— Пришло время опробовать на тебе кувалду, — обрадовал его Гэллегер. — Молилась ли ты на ночь, незаконнорожденная куча жестянок? Да простит меня Господь, но я готов к террористическому акту.
— Ну и давай, ну и круши, — заскрипел Джо. — Убедишься, что во мне нет страха. Ты просто не можешь смириться с моею красой.
— Ты, значит, мнишь себя красавцем?
— Тебе никогда полностью не постичь ее — у тебя же всего шесть чувств.
— Ты хочешь сказать, пять?
— Шесть. А у меня куда больше. Потому-то моя красота целиком понятна только мне одному. Но и того, что дано тебе видеть и слышать, вполне хватает, чтобы полностью признать мою неповторимость.
— Да и голос твой хуже несмазанной телеги, — уколол красавца Гэллегер.
— Твой слух несовершенен.

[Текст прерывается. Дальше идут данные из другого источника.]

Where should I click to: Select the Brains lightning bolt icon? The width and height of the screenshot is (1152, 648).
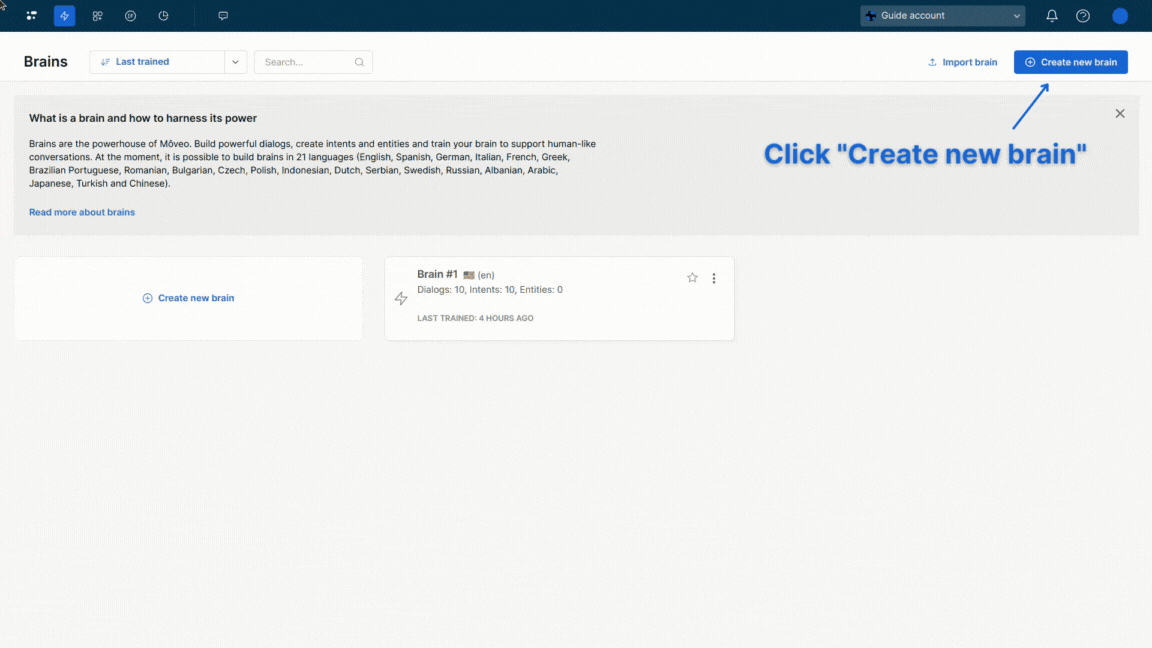[x=65, y=16]
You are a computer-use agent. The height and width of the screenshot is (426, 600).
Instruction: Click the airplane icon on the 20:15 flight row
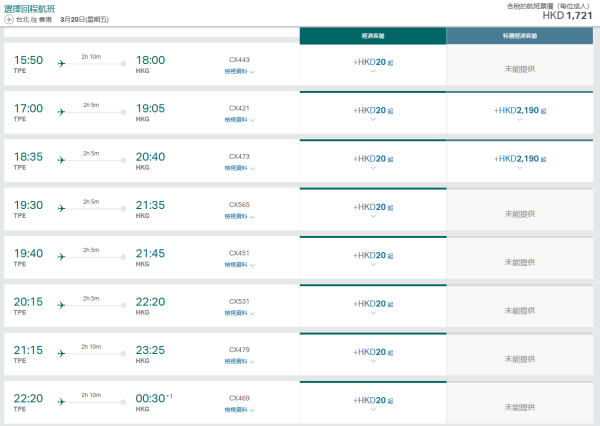coord(61,306)
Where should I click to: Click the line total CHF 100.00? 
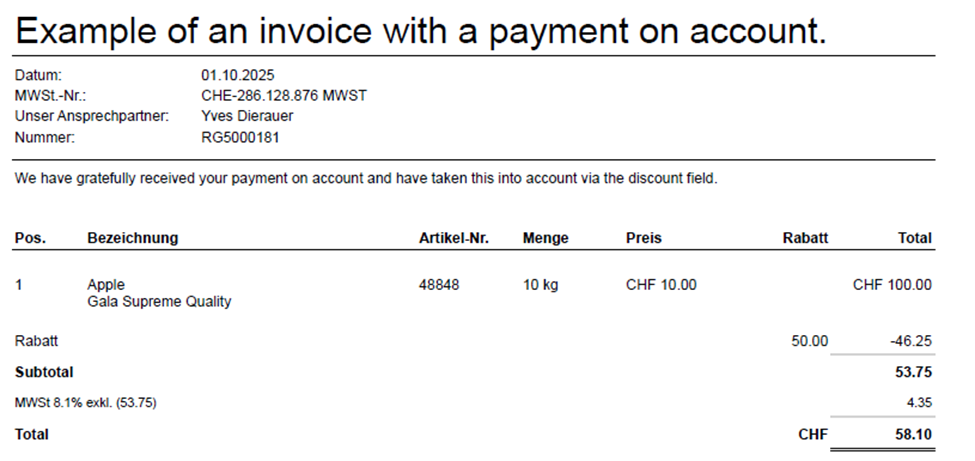point(892,285)
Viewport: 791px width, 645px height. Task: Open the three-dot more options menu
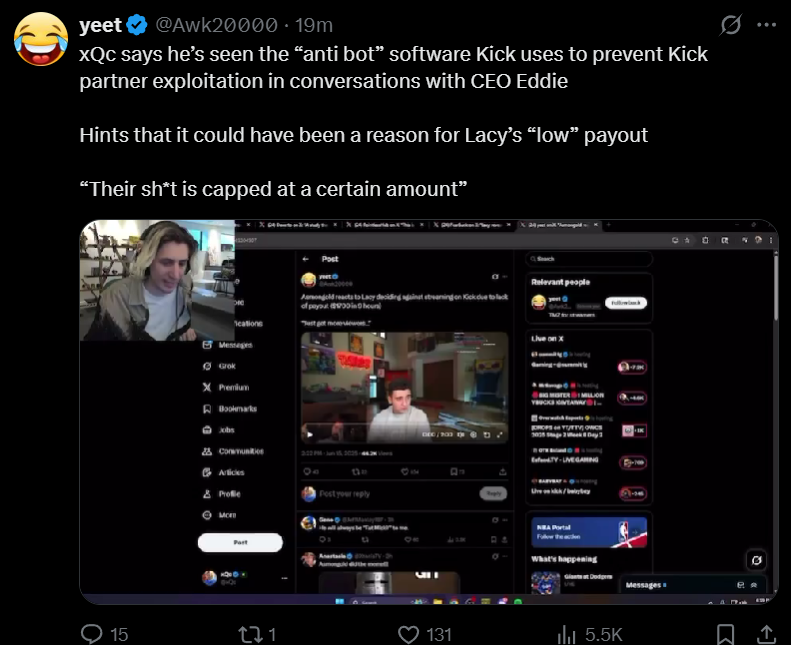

А мои уши чувствительны уникально. Тебе недоступен весь диапазон моего божественного голоса. А сейчас я хочу тишины. Твоя болтовня тяготит меня, мешает наслаждаться видом моих шестеренок.
— Потешься, потешься, пока есть время. А я иду искать кувалду.
— Ну и давай, ну и круши, — повторил Джо. — Мне все равно.
Гэллегер в изнеможении рухнул на кушетку и уперся взглядом в прозрачную спину Джо.
— Ну и натворил же ты дел. Какого черта ты заключил контракт с «Сонатоном»?
— Я же тебе объяснял: чтобы мне больше не докучал Кенникотт.
— Ах ты, наглый, пустоголовый… тьфу! По твоей милости я попал в адскую переделку. Тоны могут вынудить меня выполнять все пункты контракта буквально, пока я не смогу доказать, что ты подписал его за меня. Ну ладно, у тебя есть шанс исправить это. Отправишься со мною в суд и продемонстрируешь свои гипнотические таланты или как они там у тебя называются. Убедишь судью, что можешь представляться мною, и что при встрече с Тонами так и сделал.
— И не надейся, — огорошил его робот. — С чего бы это?
— Ты же сам заварил эту кашу! — заорал Гэллегер. — Теперь сам ее и расхлебывай.
— Чего ради?
— «Чего ради»? Да хотя бы потому, что… ну… из соображений элементарной порядочности.
— Нельзя подходить к нам, роботам, с человеческими мерками, — парировал Джо. — Что мне ваша этика? Зачем мне тратить время, которое я могу использовать для подробного изучения собственной красоты. Лучше застыну перед зеркалом на вечные времена…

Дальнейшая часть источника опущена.